Infrastructure routière  «Azali n’a posé aucune condition à la ville de Domoni»

La réfection de la route de Domoni a commencé à Ndzouani, depuis début septembre par une  société chinoise, quatre kilomètres de bitume  pour une durée de quatre mois. Ce chantier a mobilisé toute la ville et a mis hors jeu les enjeux politiques qui divisent  les communautés, villages et villes. «Toute Domoni est derrière ce chantier» indique le Préfet de la région, Mr Oistoi Said Thouene.
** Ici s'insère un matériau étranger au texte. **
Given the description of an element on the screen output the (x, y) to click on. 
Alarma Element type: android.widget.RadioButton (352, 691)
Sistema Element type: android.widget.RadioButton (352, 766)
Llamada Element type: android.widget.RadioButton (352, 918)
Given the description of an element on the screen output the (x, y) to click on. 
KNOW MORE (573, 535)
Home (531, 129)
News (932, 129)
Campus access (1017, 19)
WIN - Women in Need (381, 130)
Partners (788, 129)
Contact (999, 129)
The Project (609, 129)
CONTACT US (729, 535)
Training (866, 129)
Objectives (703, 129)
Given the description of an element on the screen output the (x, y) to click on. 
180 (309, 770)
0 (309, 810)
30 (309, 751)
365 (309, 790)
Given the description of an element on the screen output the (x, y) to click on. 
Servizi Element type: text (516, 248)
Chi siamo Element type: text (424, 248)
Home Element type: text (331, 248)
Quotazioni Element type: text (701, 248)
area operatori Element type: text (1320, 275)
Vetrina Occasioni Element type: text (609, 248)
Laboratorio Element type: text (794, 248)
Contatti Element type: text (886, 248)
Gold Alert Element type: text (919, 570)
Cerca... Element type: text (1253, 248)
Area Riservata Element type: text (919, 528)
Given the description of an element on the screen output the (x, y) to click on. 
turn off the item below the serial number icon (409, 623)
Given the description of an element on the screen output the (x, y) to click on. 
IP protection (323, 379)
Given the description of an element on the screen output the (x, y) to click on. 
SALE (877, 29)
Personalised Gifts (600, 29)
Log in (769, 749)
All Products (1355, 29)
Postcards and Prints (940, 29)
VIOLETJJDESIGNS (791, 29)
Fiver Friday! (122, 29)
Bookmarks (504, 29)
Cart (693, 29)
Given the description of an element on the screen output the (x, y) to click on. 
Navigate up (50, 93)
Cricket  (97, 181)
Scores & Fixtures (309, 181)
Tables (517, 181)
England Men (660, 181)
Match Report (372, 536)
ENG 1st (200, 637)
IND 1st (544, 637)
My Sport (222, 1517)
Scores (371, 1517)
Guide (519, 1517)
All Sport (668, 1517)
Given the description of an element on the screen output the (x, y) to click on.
Le préfet de la région explique que ce chantier participe au plan de développement de l’Ile. «Azali n’a posé aucune condition à la Ville de Domoni». Et il remercie le SGG (secrétaire général du gouvernement), car, selon lui, il est la force motrice des chantiers de l’Etat, «même si, cette route est l’engagement  personnel du Président de la République ».

Une euphorie collective se vit à Domoni. Masiwa l’a constatée en interrogeant plusieurs personnes de tout bord politique. Les réactions, hommes et femmes, sont unanimes, comme quoi « la route d’abord, la politique après». 

Par ici et par là, la ville est en chantier parallèle d’adduction d’eau. Avant le goudronnage, la cité procède au renouvellement de son réseau d’eau et augmente la profondeur de canaux où passent les tuyaux. «Notre engagement est citoyen. La ville comprend que l’eau et la route ne sont pas des questions idéologiques et   politiques, donc on n’a pas le choix» confie une femme domonienne.

La ville renoue avec les grands travaux. Ses habitants commencent à croire qu’ils ne sont pas vraiment oubliés. C’est le cas de Mohamed Assane : « Domoni a été exclue du programme de développement du pays, après la disparition tragique du père de l’indépendance. Je pense que les dernières œuvres routières ont été effectuées en 1987, deux ans avant la mort du feu A. Abdallah Abdérémane».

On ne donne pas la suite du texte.